Beranjak dari situ akhirnya kudapati sumber suara tangisan. Di arah timur tak jauh dari tempat aku berdiri kudapati seekor burung Cendrawasih menangis karena buluh sayapnya telah di cabut  dan kakinya telah diamputasi. Ia tak lihat untuk menari apa lagi terbang menjajaki ranting belantara. Kutengok lagi kebarat. Ku dapati seekor burung Mambruk sedang menangis karena makotahnya di cabut dan kakinya dirantai.  

Berhadapan dengan kenyataan itu dan ditambah lagi dengan apa yang tadi kusaksikan selama perjalananku, membuat aku benar-benar kesal. Manusia Ia bunuh, binatang Ia siksa, kota Ia matikan. Berhati ibliskah Ia yang melakukan semua ini. Tanyaku!

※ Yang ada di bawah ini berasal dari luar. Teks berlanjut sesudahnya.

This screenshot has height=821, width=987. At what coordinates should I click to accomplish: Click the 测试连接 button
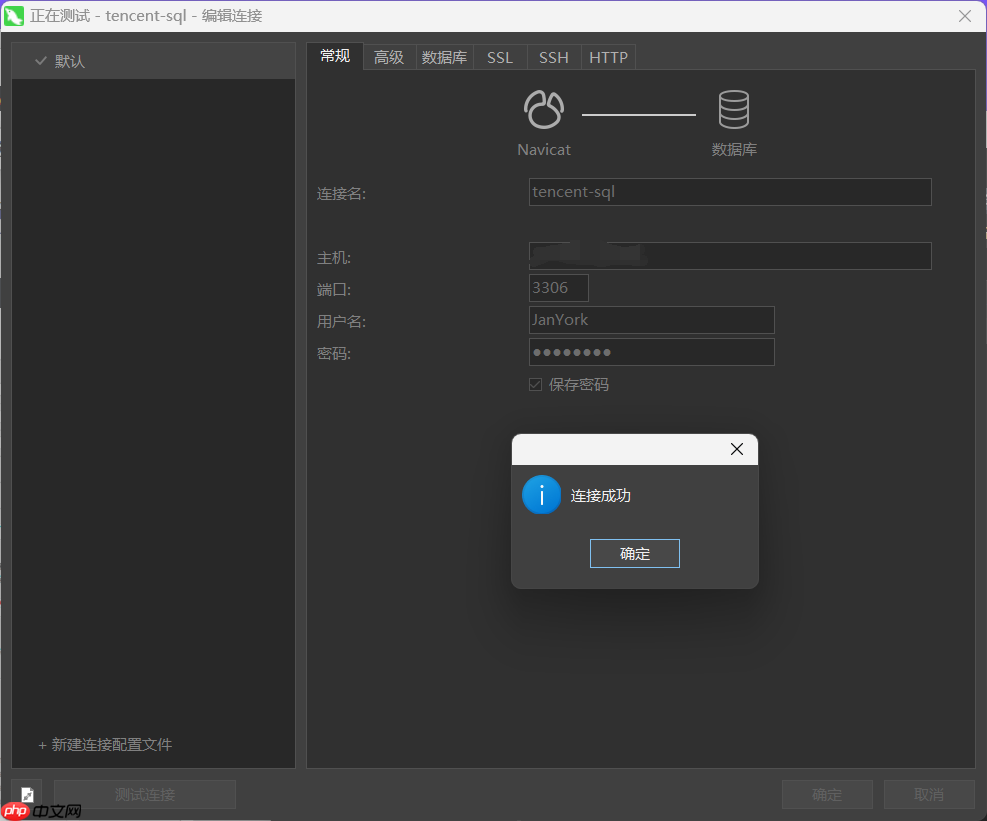click(x=144, y=794)
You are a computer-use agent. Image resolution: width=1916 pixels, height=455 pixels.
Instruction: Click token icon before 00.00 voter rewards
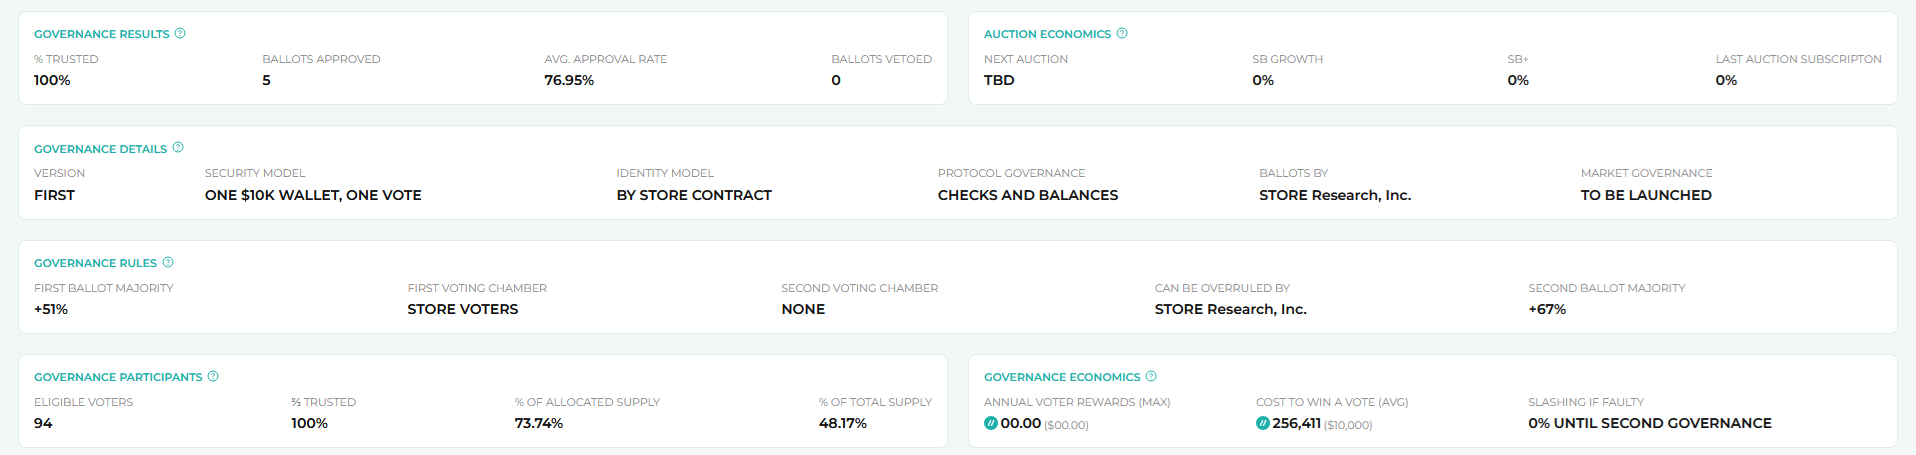click(x=990, y=423)
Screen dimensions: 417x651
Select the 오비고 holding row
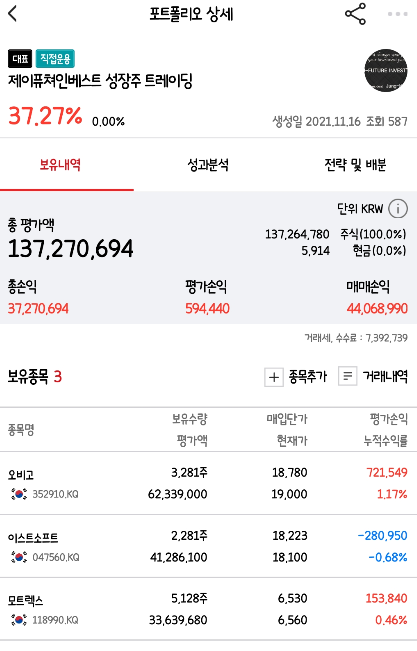[x=208, y=483]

Do…rr, bunyi tembakan kira-kira tiga kilo meter dari tempatku berdiri. Disusul lagi dengan suara-suara manusia yang hendak perang seperti pada masa perang Salib. Dimana kedua kubuh saling berhadapan mengandalkan strategi perang, jumlah pasukan, dan kekuatan fisiknya .Kejadian singkat itu membuat rasa emosi yang makin menggebu dalam diriku buyar entah kemana. Aku berjalan maju tanpa menghiraukan kedua burung itu. Kali ini aku maju dengan penuh  keingintahuan, namun sedikit diselingi kehati-hatian.

Baru juga berjalan beberapa langkah,  terlihat kota Megapolitan. Kota itu dari kejauhan tampak mewa dan menawan. Aku mulai berlari dan menghampiri kota itu. Dari pinggiran kota itu, aku lihat dua kubu besar berbaris dengan pemimpinya masing-masing. Mereka sama, tak gentar, berani, dan siap mati. 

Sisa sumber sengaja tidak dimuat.